EXERCISE MATERIALS
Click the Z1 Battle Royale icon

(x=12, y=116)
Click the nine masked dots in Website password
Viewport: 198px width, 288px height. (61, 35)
...
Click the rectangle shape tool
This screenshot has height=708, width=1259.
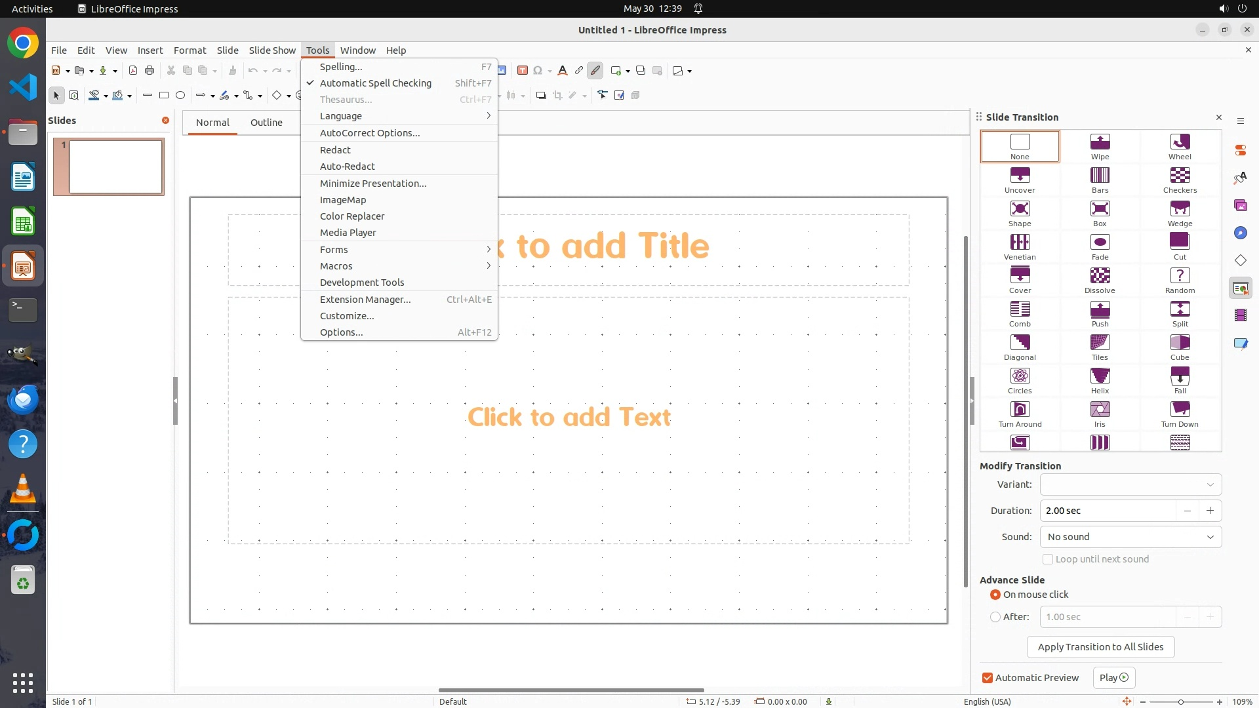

EXERCISE GOAL
Rewrite the entries from the line with "Click the rectangle shape tool" through the line with "This screenshot has height=708, width=1259.", replacing "rectangle" with "ellipse" and leaving everything else as it is.

WRITTEN SOLUTION
Click the ellipse shape tool
This screenshot has height=708, width=1259.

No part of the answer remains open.